# Power Factor Correction Problem



## Dark Knight (Jan 16, 2007)

Just bringing this back from the Old Forum(not :"the other board": ).

The pdf document is the problem and the word document is the solution I worked(I am not saying is the best....)


----------



## Caz Rad (Jan 17, 2007)

I wish the afternoon portion was strictly Power Factor Correction problems. I would be a happy man!


----------



## Volts006 (Jan 17, 2007)

How do you get the real and reative power for the synchronous motor with just the hp, efficiency, and power factor?


----------



## Dark Knight (Jan 17, 2007)

The efficiency is Pout/Pin. You have the hp for the motor (10hp). Imagine a box and Pin getting inside the box from the left and Pout coming out to the right. Pout=10hp. Convert that to Watts using 1 hp=746 W conversion factor. Pout would be approx. 7.5kW

Now use the formula for efficiency 0.85= Pout/Pin and solve for Pin. Pin= 8.776kW. Once you have the Pin can use the Power Triangle(you have the power factor). Just remember the power factor is leading(synch motor) and therefore the Q is negative.


----------



## Volts006 (Jan 18, 2007)

Ok, I get it. Thanks, Luis!


----------



## Wolverine (Jan 18, 2007)

Knowing there would be power factor correction problems, that's one topic I made sure I could work backwards, forwards, and upside down, along with the eng econ tables and NEC. Here are the notes I used, PF Correction for Dummies, not that any users might be dummies, just that this was the simplest form I found as I initially struggled with mastering the subject. I hope no one finds errors now that I have declared myself a master of the subject. Or am I declaring that I'm a dummy? You decide. Hope it's useful.


----------



## Volts006 (Jan 18, 2007)

Thanks for the guide Wolverine


----------



## odentonpe (Jan 18, 2007)

Thanks for helping us pe seekers. I greatly appreciate the members help in this board. Thanks to all


----------



## Dark Knight (Jan 18, 2007)

Yikes,





Deleted the attachments. Sorry about that. Here they are again:

Solution::

Sum of : 29.78kW, 11.28kVAR	Delivered by Source

For this system tan Ø = (11.28/29.78)therefore:

Ø = tan-1(11.28/29.78)

Ø = 20.74o

pf = cos(20.74) = 0.93.5 or 93.5% approx.

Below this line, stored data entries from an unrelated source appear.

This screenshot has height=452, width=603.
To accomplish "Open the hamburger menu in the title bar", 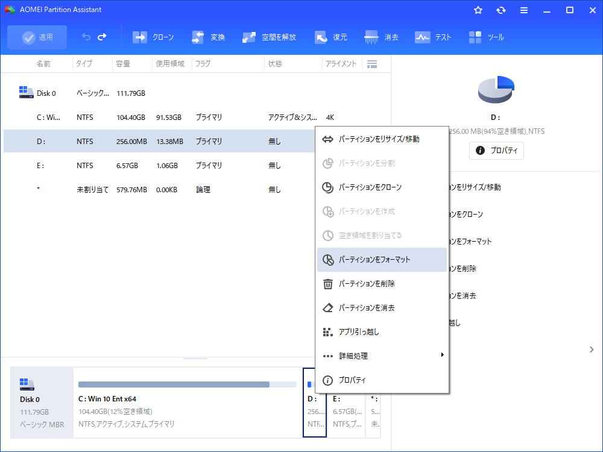I will [523, 10].
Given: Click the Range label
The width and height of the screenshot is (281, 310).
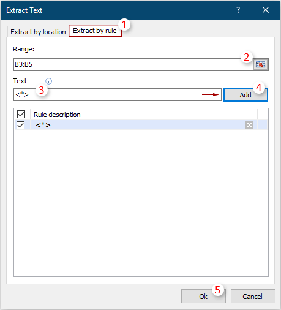Looking at the screenshot, I should tap(24, 49).
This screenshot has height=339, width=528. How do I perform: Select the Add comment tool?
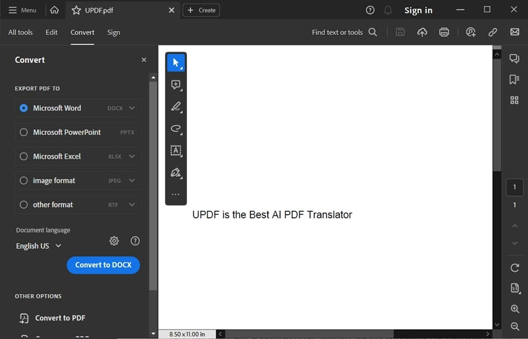[176, 85]
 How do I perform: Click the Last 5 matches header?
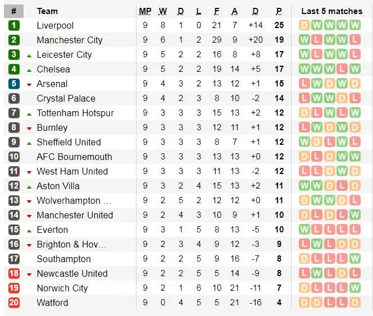point(331,11)
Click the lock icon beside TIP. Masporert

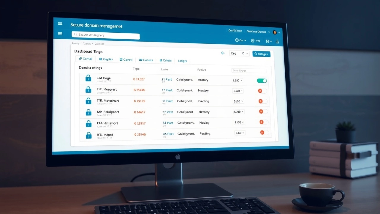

Now we want to improve the pf to 95% (for the source)

Using P= 29.78kW and the power triangle we determine a Q new of 9.79kVAR.

The Q old = 11.28kVAR so the Q required is: 11.28 – 9.79= 1.48kVAR

The synchronous motor would have to be excited @:

P = 8.77kW (does not change)

Q = -2.88kVAR -1.48kVAR = -4.37kVAR

pf = 89.57%

That means that to achieve a pf of 95% for the system the pf for the synch. Motor has to be improved from 95% leading to 89.5% leading.


----------



## jdd18vm (Jan 18, 2007)

Luis and Wolverine,

Thanks for stuff like this. I've been away from the site a few days studying. ugh.....i feel like i have mount everest in front of me. I wish ALL the questions were NEC.

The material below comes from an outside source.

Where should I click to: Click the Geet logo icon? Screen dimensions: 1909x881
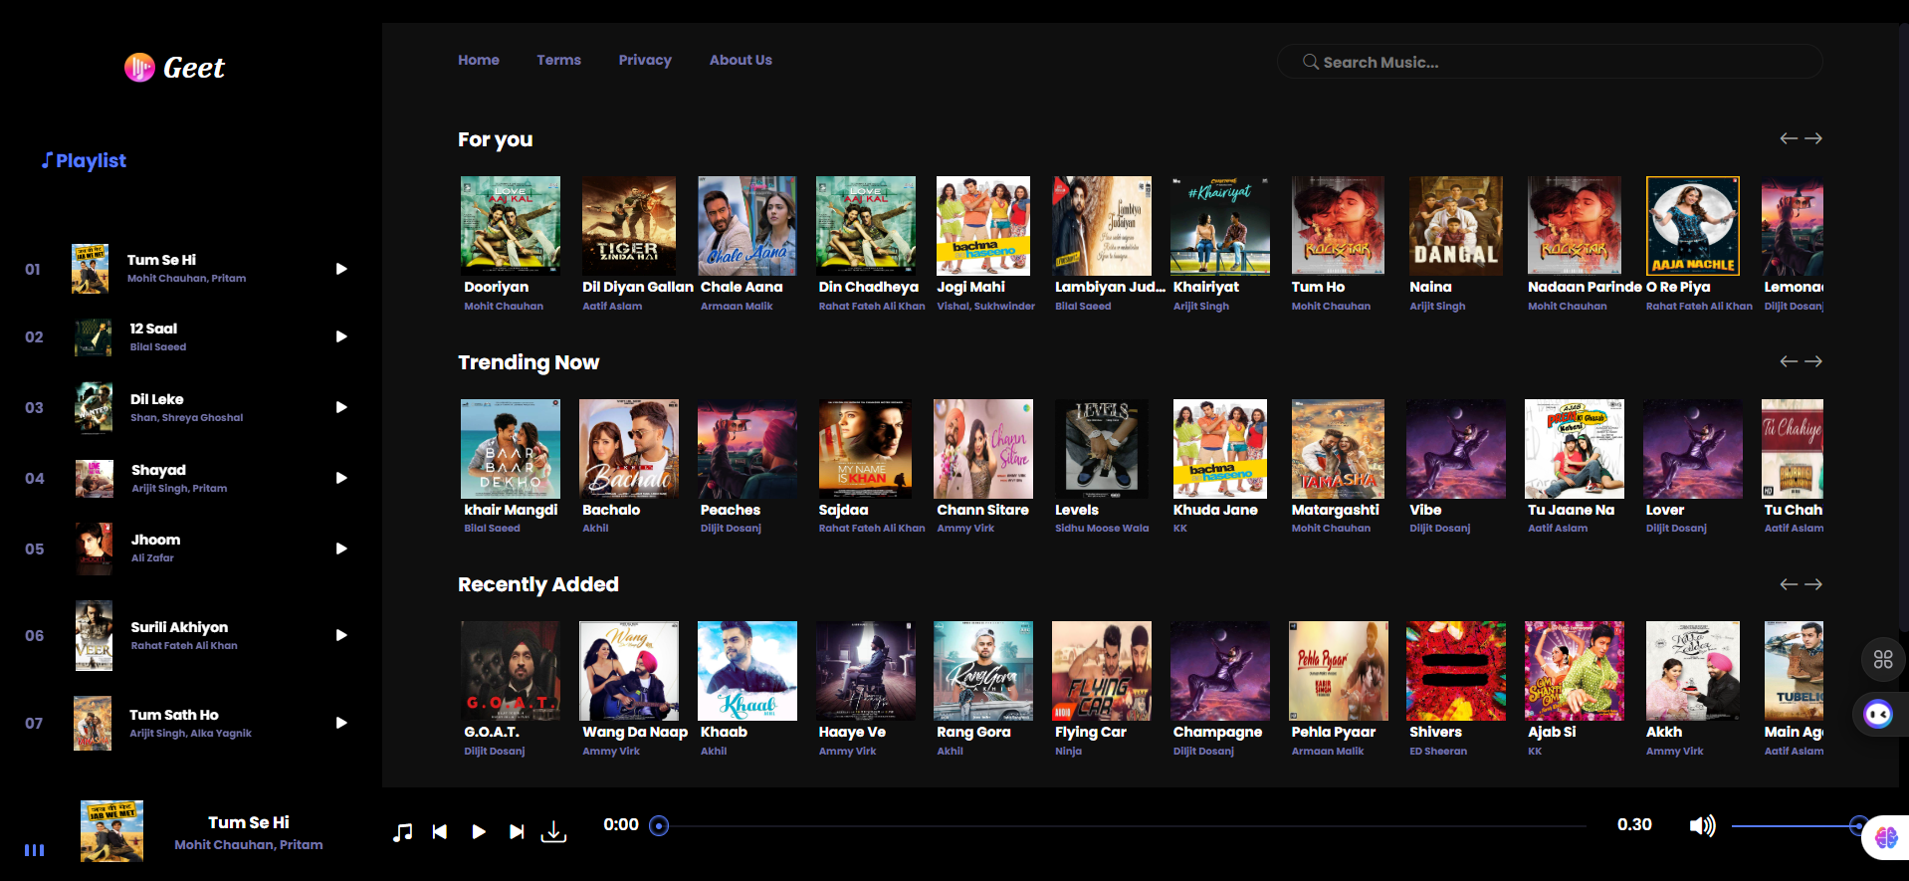139,68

The more you can dummy this stuff down....I'm all for it.

John

where's all the cool emoticons...


----------



## Dark Knight (Jan 24, 2007)

Will remove the files in few days to post another problem.Just want to give one more chance to any new EE around here......


----------



## Dark Knight (Feb 2, 2007)

Removed the files because they are not in demand right now. If you want them *PM* me. I will e-mail them to you. Do not post your e-mail here.


----------



## Ilan (Feb 4, 2007)

Thanks Luis for the problem and the solution.


----------



## Platinum (Feb 5, 2007)

Wolverine said:


> Knowing there would be power factor correction problems, that's one topic I made sure I could work backwards, forwards, and upside down, along with the eng econ tables and NEC. Here are the notes I used, PF Correction for Dummies, not that any users might be dummies, just that this was the simplest form I found as I initially struggled with mastering the subject. I hope no one finds errors now that I have declared myself a master of the subject. Or am I declaring that I'm a dummy? You decide. Hope it's useful.


Aren't you missing an important equation on there? Once you get your corrective Q value but you want to know what actual size capacitor to use..... C= Q/(w*V^2). Is that the right equation?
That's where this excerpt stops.